# WHAT THE TASK REQUIRES
Only one number is wanted here: how many lines of the data hold "cell".
ENTRIES SHOWN: Begin
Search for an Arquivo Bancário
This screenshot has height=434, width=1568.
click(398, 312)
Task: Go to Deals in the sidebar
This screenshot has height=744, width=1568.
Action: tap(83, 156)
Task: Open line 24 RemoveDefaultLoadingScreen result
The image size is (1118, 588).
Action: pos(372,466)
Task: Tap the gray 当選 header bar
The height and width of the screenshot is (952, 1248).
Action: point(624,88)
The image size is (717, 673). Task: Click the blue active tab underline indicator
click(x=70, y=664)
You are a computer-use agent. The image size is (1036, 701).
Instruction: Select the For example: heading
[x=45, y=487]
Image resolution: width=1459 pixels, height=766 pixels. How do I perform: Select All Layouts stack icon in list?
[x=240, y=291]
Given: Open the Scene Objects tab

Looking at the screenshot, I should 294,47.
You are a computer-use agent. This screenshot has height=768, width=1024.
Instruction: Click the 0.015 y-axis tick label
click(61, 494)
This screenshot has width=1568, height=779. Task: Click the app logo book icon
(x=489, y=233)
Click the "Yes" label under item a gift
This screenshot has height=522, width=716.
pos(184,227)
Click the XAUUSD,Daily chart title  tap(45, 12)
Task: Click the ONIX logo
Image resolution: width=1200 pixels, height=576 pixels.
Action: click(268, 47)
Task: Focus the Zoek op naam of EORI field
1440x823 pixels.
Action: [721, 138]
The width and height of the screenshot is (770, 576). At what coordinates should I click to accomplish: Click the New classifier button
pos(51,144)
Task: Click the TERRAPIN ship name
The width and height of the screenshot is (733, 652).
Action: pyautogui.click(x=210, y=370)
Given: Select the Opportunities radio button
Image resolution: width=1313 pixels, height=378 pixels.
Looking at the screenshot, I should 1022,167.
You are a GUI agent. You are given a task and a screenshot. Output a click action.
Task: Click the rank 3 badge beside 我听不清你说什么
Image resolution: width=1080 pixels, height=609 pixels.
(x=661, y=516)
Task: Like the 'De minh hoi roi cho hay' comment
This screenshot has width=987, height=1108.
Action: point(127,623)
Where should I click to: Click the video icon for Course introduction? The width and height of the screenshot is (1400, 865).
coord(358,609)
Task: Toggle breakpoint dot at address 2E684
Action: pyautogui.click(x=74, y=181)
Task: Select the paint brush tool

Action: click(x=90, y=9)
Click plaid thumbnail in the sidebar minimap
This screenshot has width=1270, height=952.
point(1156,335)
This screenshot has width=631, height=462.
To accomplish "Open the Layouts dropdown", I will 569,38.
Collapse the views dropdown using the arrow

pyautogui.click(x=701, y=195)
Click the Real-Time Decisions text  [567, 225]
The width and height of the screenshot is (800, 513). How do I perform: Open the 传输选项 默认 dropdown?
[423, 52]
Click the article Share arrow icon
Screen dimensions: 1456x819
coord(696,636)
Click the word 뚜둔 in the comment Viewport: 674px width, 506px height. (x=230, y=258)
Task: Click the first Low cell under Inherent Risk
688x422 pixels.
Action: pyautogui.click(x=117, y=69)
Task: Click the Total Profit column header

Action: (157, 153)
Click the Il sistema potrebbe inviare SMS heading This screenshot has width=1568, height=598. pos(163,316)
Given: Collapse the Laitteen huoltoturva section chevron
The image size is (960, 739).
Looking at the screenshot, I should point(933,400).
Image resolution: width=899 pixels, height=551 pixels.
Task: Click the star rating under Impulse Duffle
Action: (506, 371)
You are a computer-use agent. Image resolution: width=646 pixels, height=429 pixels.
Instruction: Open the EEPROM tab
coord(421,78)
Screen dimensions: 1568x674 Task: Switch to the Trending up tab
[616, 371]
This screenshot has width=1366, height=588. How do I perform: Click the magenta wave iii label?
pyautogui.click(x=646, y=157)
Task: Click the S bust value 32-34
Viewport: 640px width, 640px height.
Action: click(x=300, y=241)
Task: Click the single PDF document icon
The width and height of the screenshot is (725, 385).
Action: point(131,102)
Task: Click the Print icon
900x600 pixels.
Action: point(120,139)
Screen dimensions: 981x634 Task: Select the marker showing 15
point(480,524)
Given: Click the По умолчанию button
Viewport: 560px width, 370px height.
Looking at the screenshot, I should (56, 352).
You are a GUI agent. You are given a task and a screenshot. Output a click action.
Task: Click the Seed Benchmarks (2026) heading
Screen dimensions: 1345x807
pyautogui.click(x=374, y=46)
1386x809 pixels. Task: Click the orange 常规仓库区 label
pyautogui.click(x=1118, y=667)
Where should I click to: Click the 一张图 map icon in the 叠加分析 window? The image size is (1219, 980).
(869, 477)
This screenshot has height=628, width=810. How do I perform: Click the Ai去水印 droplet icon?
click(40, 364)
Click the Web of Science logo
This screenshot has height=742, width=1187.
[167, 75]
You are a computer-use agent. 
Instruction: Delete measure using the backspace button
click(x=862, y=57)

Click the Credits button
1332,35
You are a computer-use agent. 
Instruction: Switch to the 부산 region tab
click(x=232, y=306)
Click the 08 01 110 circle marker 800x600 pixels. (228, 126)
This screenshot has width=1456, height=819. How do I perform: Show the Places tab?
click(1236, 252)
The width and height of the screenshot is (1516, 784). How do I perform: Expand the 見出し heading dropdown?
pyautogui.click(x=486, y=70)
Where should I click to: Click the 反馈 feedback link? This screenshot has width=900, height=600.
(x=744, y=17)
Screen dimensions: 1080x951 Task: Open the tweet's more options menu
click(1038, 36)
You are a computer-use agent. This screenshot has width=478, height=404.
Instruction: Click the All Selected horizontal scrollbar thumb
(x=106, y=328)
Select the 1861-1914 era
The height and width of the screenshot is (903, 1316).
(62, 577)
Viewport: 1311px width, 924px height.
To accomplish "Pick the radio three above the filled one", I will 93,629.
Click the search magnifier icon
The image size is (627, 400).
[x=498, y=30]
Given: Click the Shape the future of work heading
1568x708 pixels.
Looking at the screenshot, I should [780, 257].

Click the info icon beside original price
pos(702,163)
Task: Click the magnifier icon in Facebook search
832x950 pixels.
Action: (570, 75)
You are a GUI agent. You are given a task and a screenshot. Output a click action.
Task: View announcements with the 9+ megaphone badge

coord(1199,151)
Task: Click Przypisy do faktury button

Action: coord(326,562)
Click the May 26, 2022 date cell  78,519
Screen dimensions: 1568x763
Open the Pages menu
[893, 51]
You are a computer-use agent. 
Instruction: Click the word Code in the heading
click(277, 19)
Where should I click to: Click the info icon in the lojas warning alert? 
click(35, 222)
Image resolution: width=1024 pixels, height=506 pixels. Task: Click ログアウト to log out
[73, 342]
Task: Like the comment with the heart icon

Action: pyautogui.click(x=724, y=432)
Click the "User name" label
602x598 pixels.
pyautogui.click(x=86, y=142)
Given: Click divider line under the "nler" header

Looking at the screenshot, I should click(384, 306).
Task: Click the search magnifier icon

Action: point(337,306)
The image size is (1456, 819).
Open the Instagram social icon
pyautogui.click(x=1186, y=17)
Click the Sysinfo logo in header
ENTRIES SHOWN: End
# EXERCISE ANSWER
2